34. Social and Activity Concerns

“My husband had impeccable table manners and even abhorred others that gulped down their food and otherwise expressed poor table etiquette. Now he does things at the table that are downright embarrassing. If I try to correct him, much like a child, he gets offended and angry. But I can’t just let him destroy the table and its contents.”

ANONYMOUS, PARKINSONS CAREGIVER

People with Parkinson’s report the number one challenge to living well with the disease is stigma. Because of this, those with PD are particularly vulnerable to withdrawing from their favorite activities and adopting a less physically active lifestyle. Also, the loss of dopamine in their brains impacts their self-efficacy (their belief that they can succeed at an activity), which can lead to anxiety, depression, and fatigue.

As the disease progresses, it can be hard for a person with PD to be in public. It took some time before my mom was able to stop thinking that people were looking at her like she was a freak, with all the moving and shaking she did. Also, my mom would often have trouble walking through doorways and experienced a sudden shutdown of her body. This often attracted attention from others and was emotionally disturbing for her.

Stored data —
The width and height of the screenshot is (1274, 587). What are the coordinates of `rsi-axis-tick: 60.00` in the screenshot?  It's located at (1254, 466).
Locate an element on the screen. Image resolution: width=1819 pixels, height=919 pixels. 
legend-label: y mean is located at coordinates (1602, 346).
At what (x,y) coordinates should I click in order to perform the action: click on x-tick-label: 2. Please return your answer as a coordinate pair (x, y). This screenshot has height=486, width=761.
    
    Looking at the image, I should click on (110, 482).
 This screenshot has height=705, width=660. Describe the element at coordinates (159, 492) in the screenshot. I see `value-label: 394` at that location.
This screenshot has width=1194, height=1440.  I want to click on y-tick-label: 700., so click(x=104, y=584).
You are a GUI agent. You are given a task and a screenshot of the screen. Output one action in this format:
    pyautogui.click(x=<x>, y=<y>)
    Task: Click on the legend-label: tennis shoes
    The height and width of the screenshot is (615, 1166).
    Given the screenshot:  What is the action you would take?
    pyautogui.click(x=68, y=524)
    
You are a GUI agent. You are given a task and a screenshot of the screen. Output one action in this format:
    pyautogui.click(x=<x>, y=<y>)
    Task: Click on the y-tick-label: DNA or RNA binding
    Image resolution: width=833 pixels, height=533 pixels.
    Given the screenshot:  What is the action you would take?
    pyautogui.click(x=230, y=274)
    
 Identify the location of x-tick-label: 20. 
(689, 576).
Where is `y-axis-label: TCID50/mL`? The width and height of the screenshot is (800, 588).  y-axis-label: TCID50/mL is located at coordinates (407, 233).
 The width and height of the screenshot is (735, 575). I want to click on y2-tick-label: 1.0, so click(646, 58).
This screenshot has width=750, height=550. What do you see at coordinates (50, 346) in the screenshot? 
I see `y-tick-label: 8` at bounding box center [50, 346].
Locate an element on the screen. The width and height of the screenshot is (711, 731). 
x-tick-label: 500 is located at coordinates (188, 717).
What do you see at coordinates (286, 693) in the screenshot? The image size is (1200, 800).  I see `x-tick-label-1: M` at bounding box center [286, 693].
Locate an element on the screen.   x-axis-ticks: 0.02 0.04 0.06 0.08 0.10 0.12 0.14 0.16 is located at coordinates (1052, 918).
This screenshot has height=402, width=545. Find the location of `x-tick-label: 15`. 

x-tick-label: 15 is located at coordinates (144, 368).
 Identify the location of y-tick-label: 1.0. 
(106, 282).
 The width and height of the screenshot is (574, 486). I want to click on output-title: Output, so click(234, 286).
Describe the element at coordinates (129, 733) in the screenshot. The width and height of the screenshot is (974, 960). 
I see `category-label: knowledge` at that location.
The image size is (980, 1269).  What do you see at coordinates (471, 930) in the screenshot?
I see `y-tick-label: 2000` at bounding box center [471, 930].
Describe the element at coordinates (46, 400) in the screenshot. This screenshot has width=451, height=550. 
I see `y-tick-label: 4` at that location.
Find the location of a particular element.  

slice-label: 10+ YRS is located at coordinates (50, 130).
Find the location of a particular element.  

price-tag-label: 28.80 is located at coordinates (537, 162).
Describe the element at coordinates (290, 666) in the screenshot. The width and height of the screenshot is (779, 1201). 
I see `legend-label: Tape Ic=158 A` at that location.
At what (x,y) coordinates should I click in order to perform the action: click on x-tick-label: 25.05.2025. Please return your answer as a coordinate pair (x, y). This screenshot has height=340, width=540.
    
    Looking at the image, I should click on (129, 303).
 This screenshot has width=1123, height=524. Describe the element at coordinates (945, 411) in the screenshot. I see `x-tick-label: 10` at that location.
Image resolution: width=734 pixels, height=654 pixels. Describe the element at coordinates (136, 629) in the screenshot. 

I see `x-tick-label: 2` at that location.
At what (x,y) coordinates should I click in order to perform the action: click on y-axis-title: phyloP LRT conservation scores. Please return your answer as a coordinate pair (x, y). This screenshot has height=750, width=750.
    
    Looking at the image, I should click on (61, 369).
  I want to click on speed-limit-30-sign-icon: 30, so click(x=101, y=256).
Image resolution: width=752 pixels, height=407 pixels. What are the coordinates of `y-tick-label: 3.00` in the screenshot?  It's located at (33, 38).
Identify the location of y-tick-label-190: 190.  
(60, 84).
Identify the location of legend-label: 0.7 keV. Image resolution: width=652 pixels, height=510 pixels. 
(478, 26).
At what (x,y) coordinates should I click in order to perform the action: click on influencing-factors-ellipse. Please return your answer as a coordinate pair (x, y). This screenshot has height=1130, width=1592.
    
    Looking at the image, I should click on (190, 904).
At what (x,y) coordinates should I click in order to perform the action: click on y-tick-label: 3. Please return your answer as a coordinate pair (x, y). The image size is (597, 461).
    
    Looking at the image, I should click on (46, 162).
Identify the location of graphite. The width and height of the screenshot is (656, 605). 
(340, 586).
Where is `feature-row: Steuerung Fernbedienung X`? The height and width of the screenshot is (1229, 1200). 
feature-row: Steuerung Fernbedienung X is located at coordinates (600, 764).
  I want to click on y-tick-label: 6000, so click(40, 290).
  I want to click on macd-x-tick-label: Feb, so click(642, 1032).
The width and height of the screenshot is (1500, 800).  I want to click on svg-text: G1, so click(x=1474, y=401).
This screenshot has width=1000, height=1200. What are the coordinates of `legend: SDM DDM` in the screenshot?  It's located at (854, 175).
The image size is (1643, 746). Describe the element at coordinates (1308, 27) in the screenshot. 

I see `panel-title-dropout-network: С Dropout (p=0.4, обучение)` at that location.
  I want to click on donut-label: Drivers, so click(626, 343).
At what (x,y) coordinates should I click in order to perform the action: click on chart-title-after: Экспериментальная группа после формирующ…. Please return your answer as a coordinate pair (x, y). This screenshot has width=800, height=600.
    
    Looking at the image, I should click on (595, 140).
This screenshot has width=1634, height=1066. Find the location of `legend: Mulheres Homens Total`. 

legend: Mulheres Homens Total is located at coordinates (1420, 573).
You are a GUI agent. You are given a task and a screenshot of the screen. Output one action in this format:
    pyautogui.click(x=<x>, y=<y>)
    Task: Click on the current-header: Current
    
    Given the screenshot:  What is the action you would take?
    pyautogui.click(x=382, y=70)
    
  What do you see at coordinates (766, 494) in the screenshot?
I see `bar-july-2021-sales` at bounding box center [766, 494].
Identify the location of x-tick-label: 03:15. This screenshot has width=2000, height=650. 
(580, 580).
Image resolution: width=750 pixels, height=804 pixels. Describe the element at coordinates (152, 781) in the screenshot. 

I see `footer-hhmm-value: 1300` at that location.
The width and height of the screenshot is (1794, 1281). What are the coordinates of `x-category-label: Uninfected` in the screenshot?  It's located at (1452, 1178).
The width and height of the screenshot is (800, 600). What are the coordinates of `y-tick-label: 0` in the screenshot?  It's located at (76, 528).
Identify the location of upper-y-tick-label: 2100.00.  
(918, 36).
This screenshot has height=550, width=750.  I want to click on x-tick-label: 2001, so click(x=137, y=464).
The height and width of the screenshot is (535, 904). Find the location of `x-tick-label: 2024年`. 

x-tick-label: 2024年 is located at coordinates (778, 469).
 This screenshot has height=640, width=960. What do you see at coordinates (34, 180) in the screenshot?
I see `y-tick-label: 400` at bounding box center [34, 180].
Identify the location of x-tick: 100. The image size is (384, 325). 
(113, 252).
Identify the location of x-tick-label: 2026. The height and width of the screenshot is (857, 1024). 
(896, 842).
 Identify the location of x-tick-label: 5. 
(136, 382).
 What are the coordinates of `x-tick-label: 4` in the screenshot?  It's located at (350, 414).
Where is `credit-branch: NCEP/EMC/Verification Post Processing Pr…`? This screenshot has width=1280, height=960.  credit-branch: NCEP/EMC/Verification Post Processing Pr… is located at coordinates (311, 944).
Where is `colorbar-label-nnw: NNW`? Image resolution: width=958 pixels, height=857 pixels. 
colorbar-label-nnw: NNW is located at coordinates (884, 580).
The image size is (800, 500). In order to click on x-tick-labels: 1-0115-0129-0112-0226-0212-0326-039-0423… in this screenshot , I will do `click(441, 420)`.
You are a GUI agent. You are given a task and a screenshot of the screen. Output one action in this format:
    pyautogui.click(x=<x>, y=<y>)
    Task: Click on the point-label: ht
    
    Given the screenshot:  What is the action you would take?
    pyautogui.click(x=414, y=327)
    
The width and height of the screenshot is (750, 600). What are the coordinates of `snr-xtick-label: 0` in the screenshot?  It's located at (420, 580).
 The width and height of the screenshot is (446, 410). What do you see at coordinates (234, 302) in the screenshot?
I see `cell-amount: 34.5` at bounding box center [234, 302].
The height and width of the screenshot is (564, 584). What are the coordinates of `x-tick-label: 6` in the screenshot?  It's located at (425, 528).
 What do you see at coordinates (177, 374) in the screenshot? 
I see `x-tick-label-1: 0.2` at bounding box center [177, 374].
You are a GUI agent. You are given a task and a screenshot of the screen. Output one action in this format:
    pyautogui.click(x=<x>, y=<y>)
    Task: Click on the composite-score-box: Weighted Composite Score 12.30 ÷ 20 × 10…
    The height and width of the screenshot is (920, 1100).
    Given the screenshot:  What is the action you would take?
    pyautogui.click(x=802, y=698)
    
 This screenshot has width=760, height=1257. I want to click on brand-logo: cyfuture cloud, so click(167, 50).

Complete the following —
**a)** Retype the stretch of the text on Parkinson's from "People with Parkinson’s" through "disturbing for her.".
**b)** Decide whether each statement agrees with the text on Parkinson's, answering yes or no and quoting the deciding words: (i) People with Parkinson's name stigma as their number one challenge to living well with the disease. (ii) The caregiver's husband always had poor table manners. (iii) The writer's mom often had trouble walking through doorways.

Answers by task —
**a)**
People with Parkinson’s report the number one challenge to living well with the disease is stigma. Because of this, those with PD are particularly vulnerable to withdrawing from their favorite activities and adopting a less physically active lifestyle. Also, the loss of dopamine in their brains impacts their self-efficacy (their belief that they can succeed at an activity), which can lead to anxiety, depression, and fatigue.

As the disease progresses, it can be hard for a person with PD to be in public. It took some time before my mom was able to stop thinking that people were looking at her like she was a freak, with all the moving and shaking she did. Also, my mom would often have trouble walking through doorways and experienced a sudden shutdown of her body. This often attracted attention from others and was emotionally disturbing for her.

**b)**
(i) Yes: "People with Parkinson’s report the number one challenge to living well with the disease is stigma."
(ii) No: "My husband had impeccable table manners and even abhorred others that gulped down their food and otherwise expressed poor table etiquette."
(iii) Yes: "my mom would often have trouble walking through doorways"